ARCHERY—The U.S. men's team clinched top honors in the world championships at Grenoble, France while the American women finished second, behind the Soviet Union. LINDA MYERS of York, Pa. won the women's individual title over Valentina Kovpan of the U.S.S.R.
FOOTBALL—The MIAMI DOLPHINS showed they had their problems, but eventually downed the 1973 College All-Stars 14-3 in Chicago (page 14).
The SAN FRANCISCO 49ers, led by second-year Mississippi State quarterback JOE REED, beat the New England Patriots 20-7 in the pro football Hall of Fame game in Canton, Ohio. JIM PARKER, JOE SCHMIDT and RAYMOND BERRY were inducted into the NFL shrine.
GOLF—TOM WEISKOPF beat Forrest Fezler by two strokes in the $175,000 Canadian Open in Montreal.

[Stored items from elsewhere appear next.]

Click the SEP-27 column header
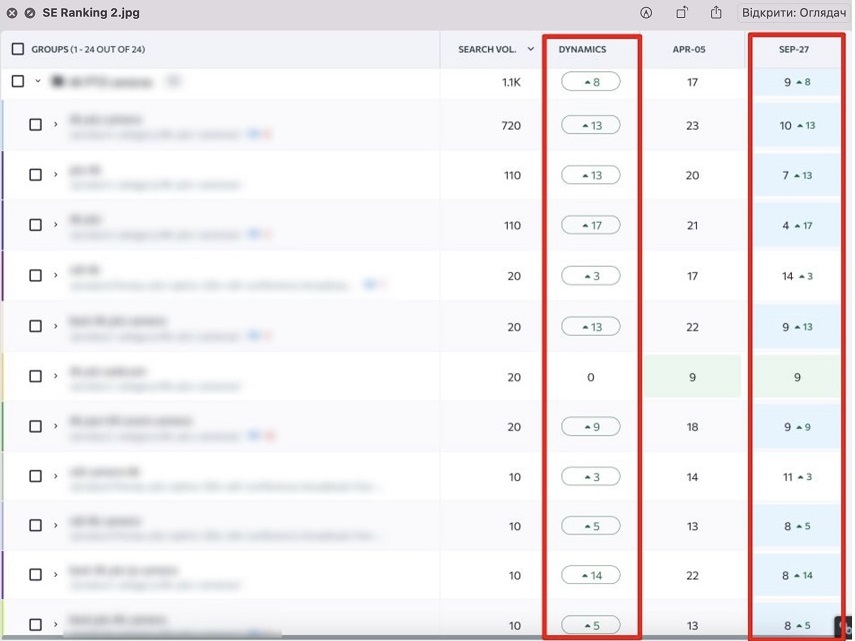Image resolution: width=855 pixels, height=641 pixels. (x=796, y=48)
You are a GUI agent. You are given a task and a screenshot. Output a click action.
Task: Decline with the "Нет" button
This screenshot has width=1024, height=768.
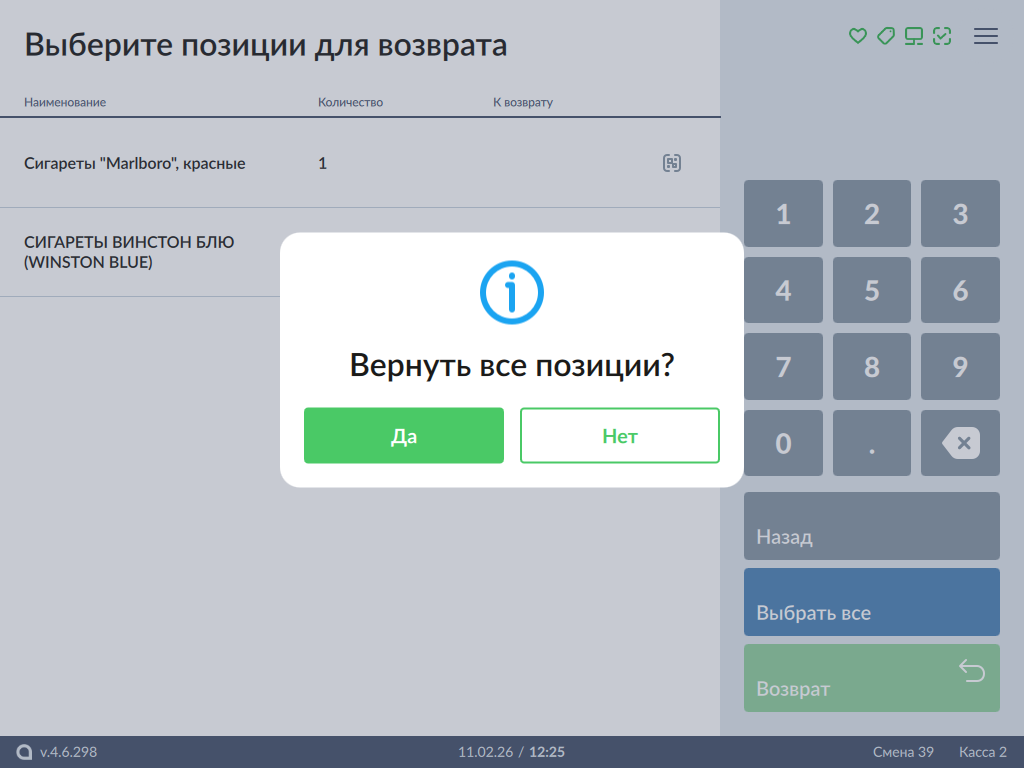pyautogui.click(x=620, y=436)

He finished with a 10-under-par 278 for the $35,000 first prize and raised his year's winnings to $206,027, second best on the tour.

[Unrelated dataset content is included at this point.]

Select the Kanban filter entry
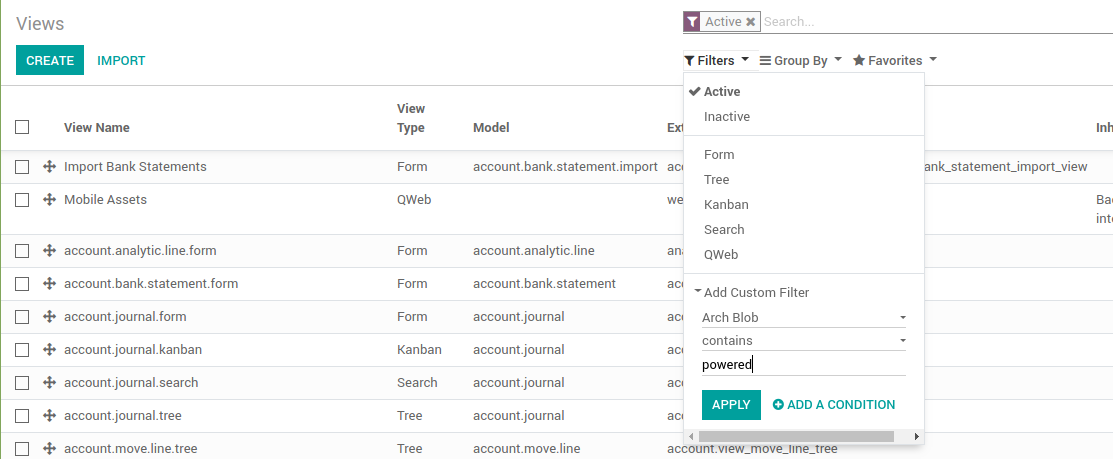The image size is (1113, 459). point(726,205)
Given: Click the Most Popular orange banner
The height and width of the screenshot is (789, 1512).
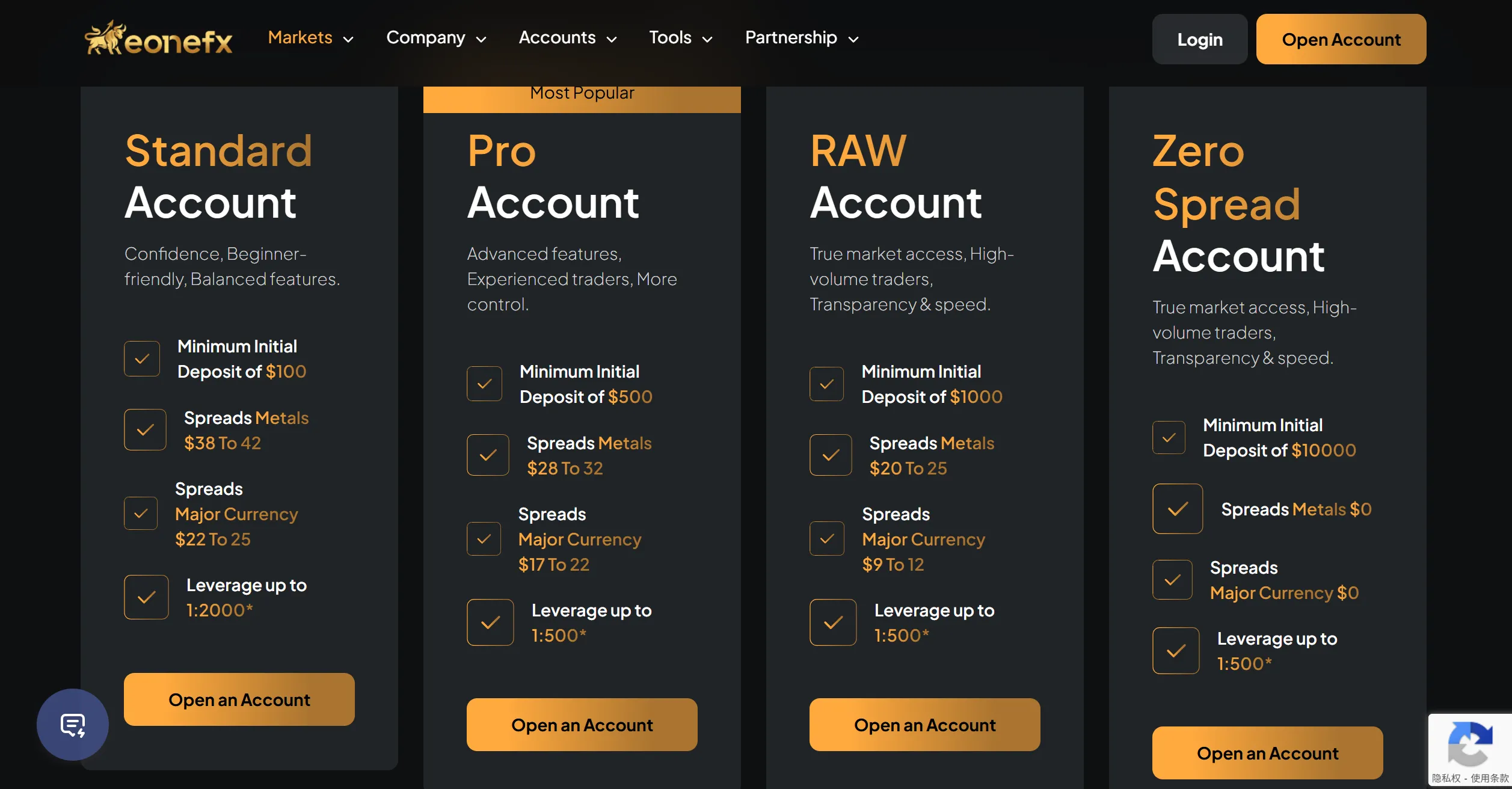Looking at the screenshot, I should (582, 99).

For the second straight year SANDRA PALMER and JANE BLALOCK won the Lady Angelo's LPGA Four-Ball tournament in Mashpee, Mass. Tied at the end of 54 holes at a 10-under-par 206 with Sally Little and Jan Ferraris, the pair clinched the $4,800 first prize when Palmer birdied the sudden-death playoff first hole.
HARNESS RACING—In a Hambletonian preview KNIGHTLY WAY ($2.80 and $2.40), driven by John Simpson Jr., won the $52,330 Founders Gold Cup for 3-year-old trotters at Vernon Downs (N.Y.). Knightly Way took two straight heats, winning by six lengths over Volstar Hanover and five lengths over Placate.
HORSE RACING—Ridden by Bill Pyers, U.S.-owned and French-trained DAHLIA became the first 3-year-old filly to capture the $292,500 King George and Queen Elizabeth Stakes, England's richest race. She beat favorite Rheingold by six lengths.
Honky Star crossed the finish line first, but IRISH SONNET ($11.40) was declared the winner of the $104,845 Sorority at Monmouth Park in Oceanport, N.J. when judges upheld a protest made by Irish Sonnet's jockey, Braulio Baeza, that Honky Star had interfered at the quarter pole.
MOTOR SPORTS—JACKIE STEWART, driving a Tyrell Ford, gained a record-breaking 26th Formula I victory by winning the Dutch Grand Prix, in Zandvoort, Netherlands. He beat out his teammate Francois Cevert with an average of 114.35 mph for 192.11 miles. The race was marred by the death of Britain's Roger Williamson, who went over the safety rail on the eighth lap. Emerson Fittipaldi, in a JPS Lotus, withdrew after one lap due to the slight ankle injuries sustained in an accident during qualifying the day before. Stewart leads Fittipaldi in Grand Prix points 51 to 41.
In his 153rd career victory, RICHARD PETTY captured the $60,000 Pennsylvania 500 at Pocono International Raceway. Driving an STP Dodge, Petty averaged 132.781 mph, a track record for stock cars. He finished 16 seconds ahead of Larry Hartman of South Zanesville, Ohio, also in a Dodge.